Lisa and Bennett said...

Ignorance is bliss. It's frustrating because people will take this entry the wrong way - but ultimately, NEVER forget that you are the way you are because YOU, Jenna, YOU actually care about truth, honesty, and being internally "righteous." What happens when you take away the pomp and circumstance? If all you get are tears and frustration when you boil the message down - you either need to turn off your brain and numb yourself out, or listen to your feelings and deep instinct and be the BEST person you can be. Morals without magic is a good one I like to tell myself.
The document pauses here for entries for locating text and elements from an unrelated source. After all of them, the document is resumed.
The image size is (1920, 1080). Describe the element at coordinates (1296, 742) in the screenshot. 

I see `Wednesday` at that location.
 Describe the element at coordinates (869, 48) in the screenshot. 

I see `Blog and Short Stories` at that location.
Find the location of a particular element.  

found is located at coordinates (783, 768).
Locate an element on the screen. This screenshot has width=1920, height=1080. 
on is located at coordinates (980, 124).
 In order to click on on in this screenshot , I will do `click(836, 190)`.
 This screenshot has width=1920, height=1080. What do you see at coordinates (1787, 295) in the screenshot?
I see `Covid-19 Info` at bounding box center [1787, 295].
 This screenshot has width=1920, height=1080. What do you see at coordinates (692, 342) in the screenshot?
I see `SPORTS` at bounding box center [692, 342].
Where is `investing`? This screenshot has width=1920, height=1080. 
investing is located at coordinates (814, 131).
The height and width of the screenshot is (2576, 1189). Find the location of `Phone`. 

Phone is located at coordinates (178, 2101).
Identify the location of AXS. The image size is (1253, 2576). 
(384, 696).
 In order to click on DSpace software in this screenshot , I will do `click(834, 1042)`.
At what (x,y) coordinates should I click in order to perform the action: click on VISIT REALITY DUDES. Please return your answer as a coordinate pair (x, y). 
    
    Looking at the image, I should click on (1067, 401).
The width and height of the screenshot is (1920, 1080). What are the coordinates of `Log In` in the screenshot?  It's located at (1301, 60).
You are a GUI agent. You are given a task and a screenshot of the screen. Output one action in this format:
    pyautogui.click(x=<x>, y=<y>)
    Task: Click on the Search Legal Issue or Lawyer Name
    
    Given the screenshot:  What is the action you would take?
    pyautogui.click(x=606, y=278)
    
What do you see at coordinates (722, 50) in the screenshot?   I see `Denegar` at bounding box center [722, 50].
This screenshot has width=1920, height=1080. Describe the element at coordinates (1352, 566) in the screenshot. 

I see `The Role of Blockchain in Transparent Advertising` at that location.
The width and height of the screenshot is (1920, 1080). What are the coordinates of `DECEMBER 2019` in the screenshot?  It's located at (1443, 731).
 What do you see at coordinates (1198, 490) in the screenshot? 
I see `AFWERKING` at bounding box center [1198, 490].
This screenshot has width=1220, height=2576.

Wherever we both end up, I'm proud to have such an honest and courageous friend like you!

Erin said...

Jenna,
This is Erin from your ward (I promise I'm not stalking you). I found your blog through FMH and it is fabulous!

Thank you for this post in particular. I relate all too well to the temple being a source of confusion and pain, not one of peace. I admire you tremendously for charting your own course. That is what I am trying to do each day. It's comforting to know that I'm not the only woman who feels like this.

We should hang out sometime! Stay strong!

Linds said...

Thanks for sharing this. It helps me think I might be brave enough to start blogging about my own experience.
I have been thinking about writing about similar difficult things. Transitioning takes up so much mental real estate, and I just wasn't ready to share what was happening to me when it was happening to me. But I still have the itch to write about it.